Mein Budget habe ich nach dem Ausflug zum Markt jetzt aufgebraucht, ein paar Cent sind noch übrig. Und so richtig satt fühle ich mich irgendwie nicht. Von dem Burger, den ich mir mittags ja eingepackt hatte, ist auch nicht mehr ganz so viel übrig – im Tagesverlauf snackte ich dann immer mal wieder ein Stückchen davon oder aß noch eine Pommes.
Foodsharing: kostenlose Lebensmittel überall in Berlin
Eine Notlösung habe ich aber noch im Hinterkopf: die sogenannten Fairteiler von Foodsharing. 43 Fairteiler gibt es in Berlin, in Charlottenburg-Wilmersdorf stehen drei davon. Auch Foodsharing möchte einen Beitrag gegen Lebensmittelverschwendung leisten – unter anderem mit öffentlich zugänglichen Kühlschränken, in die Menschen Lebensmittel bringen und kostenlos von dort auch mitnehmen können.

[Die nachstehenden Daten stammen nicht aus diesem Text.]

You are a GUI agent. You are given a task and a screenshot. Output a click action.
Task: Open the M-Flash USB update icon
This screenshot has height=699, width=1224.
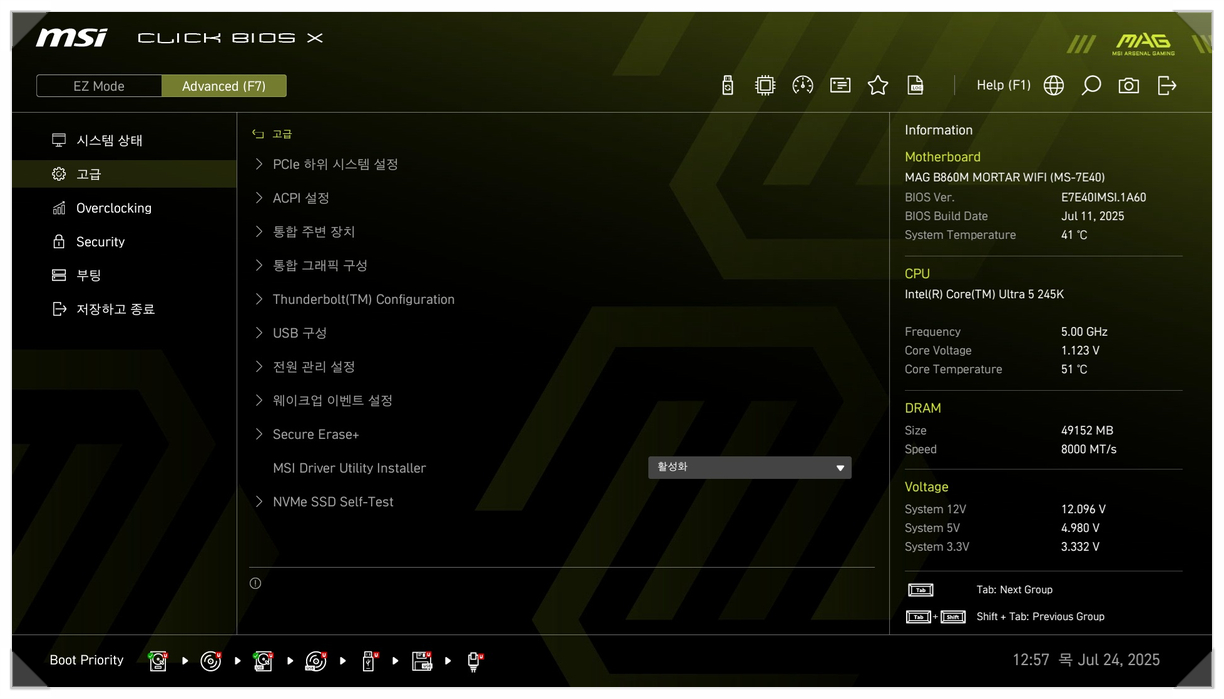(728, 86)
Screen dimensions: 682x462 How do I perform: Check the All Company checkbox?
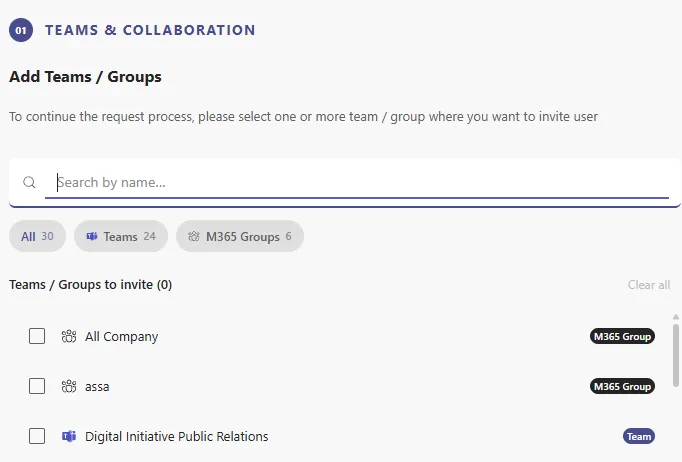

Online kann ich auf den jeweiligen Standort klicken und im Forum nachlesen, was wann zuletzt dort hingebracht wurde. Unglücklicherweise bin ich zu spät dran: Wegen der fortgeschrittenen Uhrzeit mag ich nicht noch ewig weit durch die Stadt spazieren, und der Fairteiler, der näher dran ist, ist leider bereits geschlossen.